“…La cruz tiene eficacia salvífica, de tal manera que somos los beneficiarios del dolor de Jesús…”.

“Dijo Jesús a Nicodemo: Como Moisés levantó la serpiente en el desierto, así tiene que ser levantado el Hijo del Hombre, para que todo el que crea, tenga por Él vida eterna” Juan 3,14-15
Jesús le recuerda a Nicodemo la experiencia del pueblo de Israel en el desierto, enfrentados con serpientes que los atacaban y morían a consecuencia de ello; Dios manda a Moisés hacer un estandarte con una serpiente de bronce y todo el que la mire, al ser picado, se salvará.

Ahora nosotros vamos acompañando a Jesús próximo a la realidad de la cruz, con todo lo que implica de dolor, incomodidad y soledad, y también esperanza y confianza en el amor del Padre Dios. El Señor mira el desenlace de su vida y encuentra que tiene sentido en la medida que se acepte y entienda como una acción salvífica, redentora, para la humanidad agobiada por el pecado.

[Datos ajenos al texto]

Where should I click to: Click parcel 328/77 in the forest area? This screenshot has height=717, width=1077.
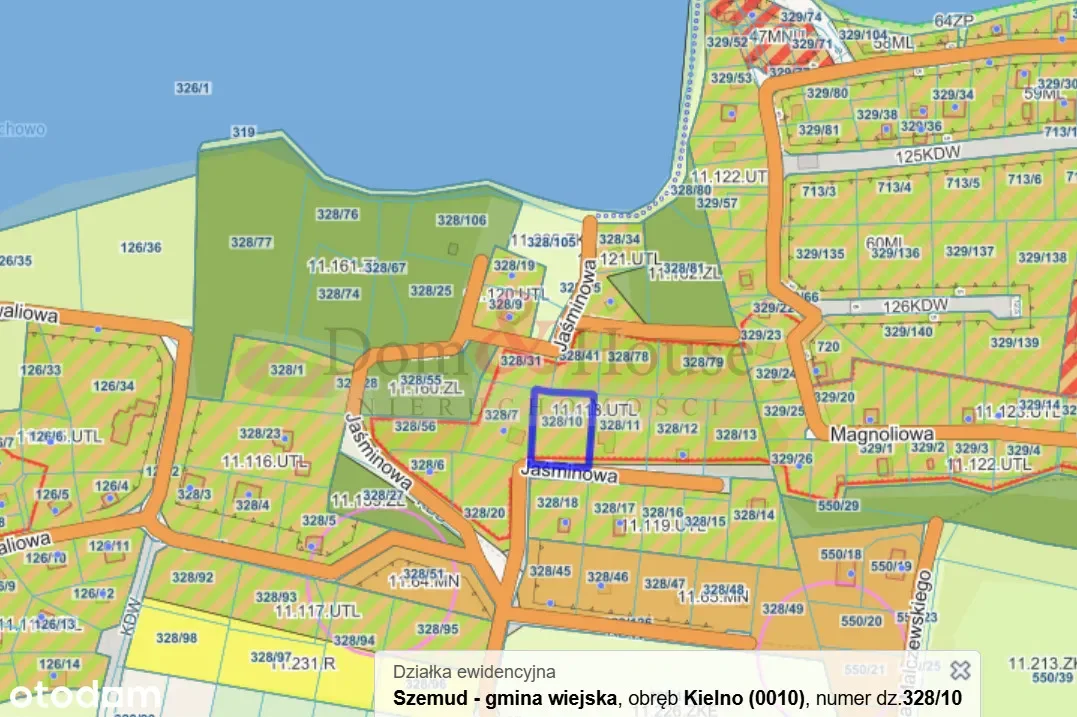(x=251, y=242)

No es fácil la cruz, ni entenderla ni aceptarla, pero no podemos negar que Jesucristo dignifica el madero santo y si antes era maldición ahora es bendición, que nos dice que “tanto amó Dios al mundo, que entregó a su su Hijo único, para que todo el que crea en él tenga vida eterna y nadie perezca” (Juan 3,16).
La fe, adhesión y confianza en Dios, nos lleva a confesar el Misterio de la Cruz de Cristo, instrumento válido para alcanzar la salvación; Cruz y Crucificado se integran de tal manera que es imposible negar su eficacia ante la realidad del pecado que nos afecta y separa de Aquel que quiere para nosotros vida eterna.

La vida eterna no comienza con nuestra muerte ni la podemos entender como “suerte”, sino que está unida indisolublemente a la Cruz de Cristo Jesús, de tal manera que él consigue para nosotros en el Calvario que nuestra vida se prolongue en Dios más allá de la muerte y que ésta no sea más que un paso a la realidad eterna y definitiva del Padre del Cielo. Nuestra vocación última es la eternidad con Dios, poder contemplarlo, cara a cara, como Él es, en el cielo, y esto ocurre al ser levantado Jesús en la cruz.

La cruz tiene eficacia salvífica, de tal manera que somos los beneficiarios del dolor de Jesús, de su Cuerpo entregado y de su Sangre derramada, de su fe en el buen Padre Dios expresada en oración en ese difícil momento, de su perdón y del regalo maravilloso de la Madre Dolorosa, que estaba al pie de la cruz y continúa acompañando nuestro trasegar hasta que seamos llamados a la presencia del Todopoderoso.
La cruz es pues referente de y para la vida del creyente, pues no podemos entenderla sin Jesús, ni entenderlo y aceptarlo a él sin su paso por esta realidad salvífica.